◆ Records from a dataset
┄┄┄┄┄┄┄┄┄┄┄┄┄┄┄┄┄┄┄┄
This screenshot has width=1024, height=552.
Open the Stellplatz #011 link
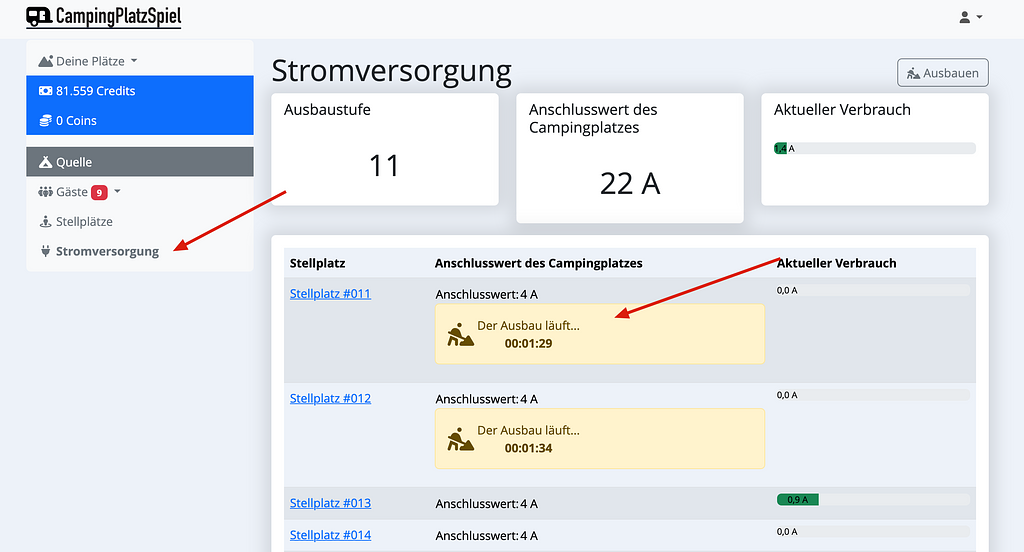[330, 294]
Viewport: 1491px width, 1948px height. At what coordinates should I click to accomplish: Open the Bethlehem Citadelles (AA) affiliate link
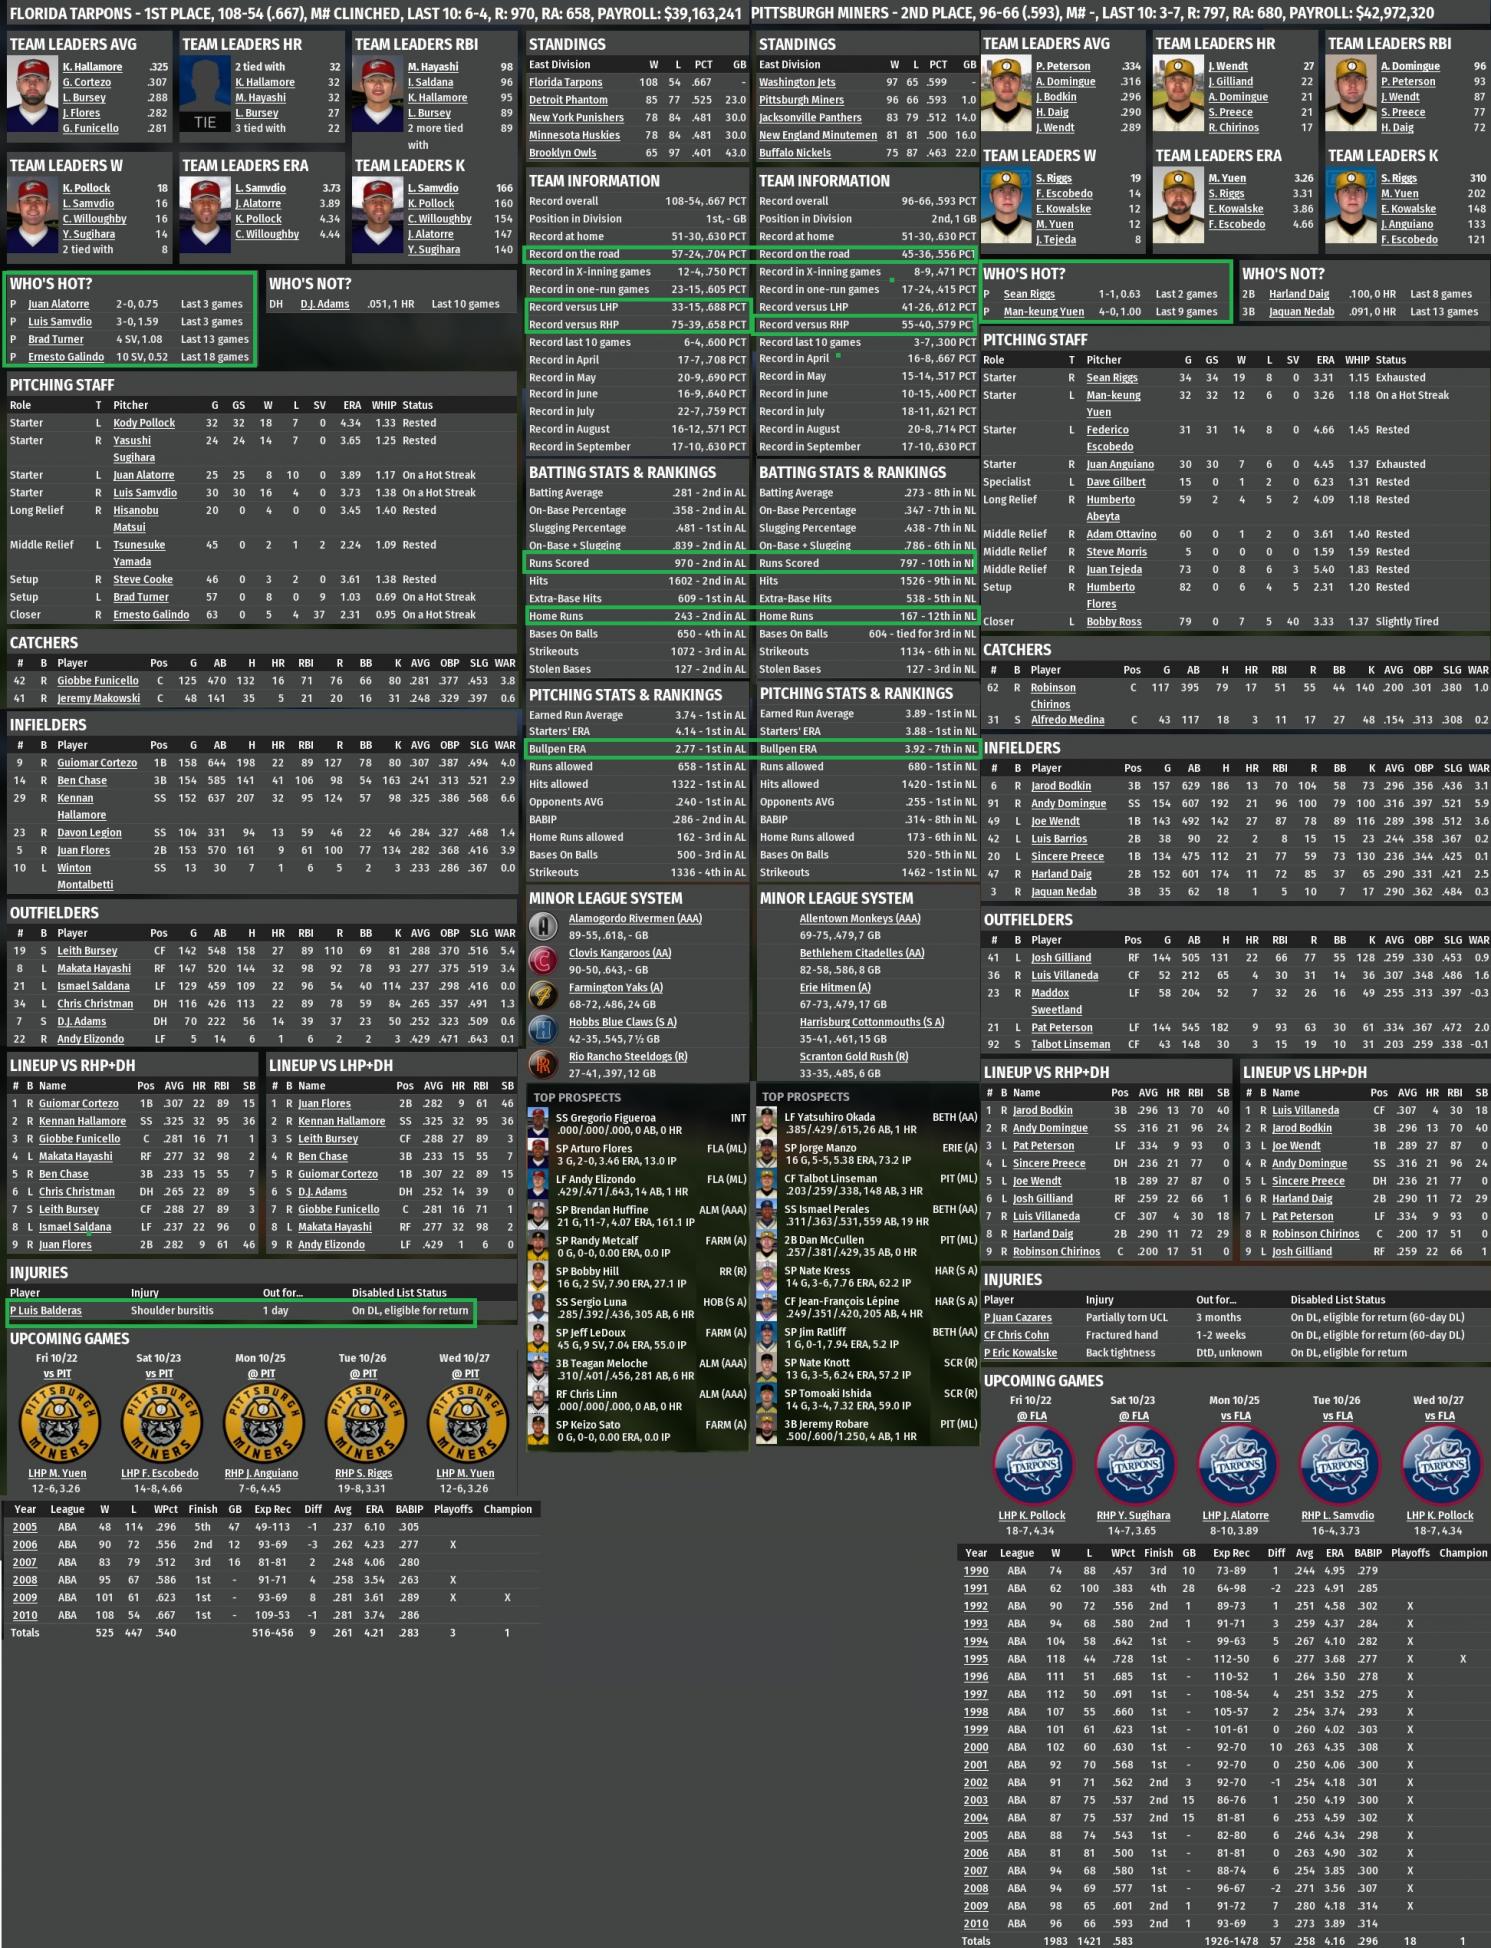pos(861,953)
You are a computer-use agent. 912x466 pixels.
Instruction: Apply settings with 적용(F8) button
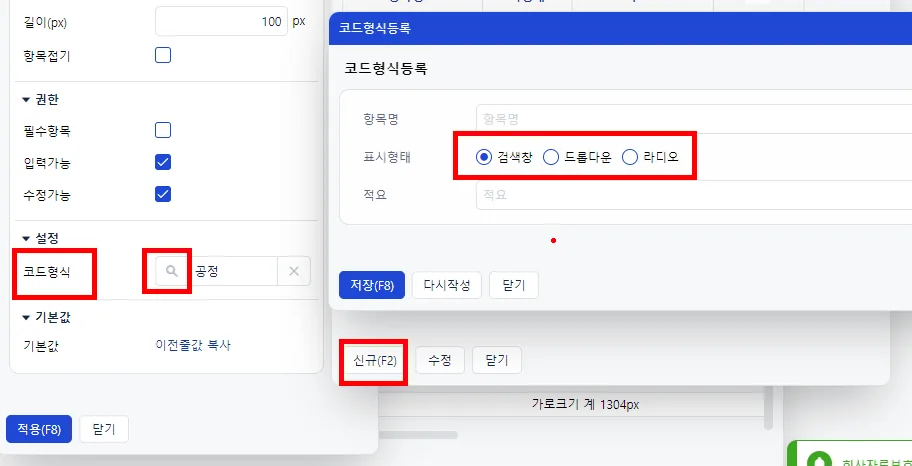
┄┄┄┄┄┄┄┄┄┄┄┄┄┄┄┄┄┄┄┄
Transcribe every line from the one with "Viewport: 1491px width, 1948px" to the last line of the records above, exactly, excluding pictures.

◆ Task output
Viewport: 1491px width, 1948px height. At what coordinates should I click to accomplish: Open the Bethlehem Citadelles (AA) affiliate link
pos(861,953)
You are a computer-use agent. 912x466 pixels.
Instruction: Apply settings with 적용(F8) button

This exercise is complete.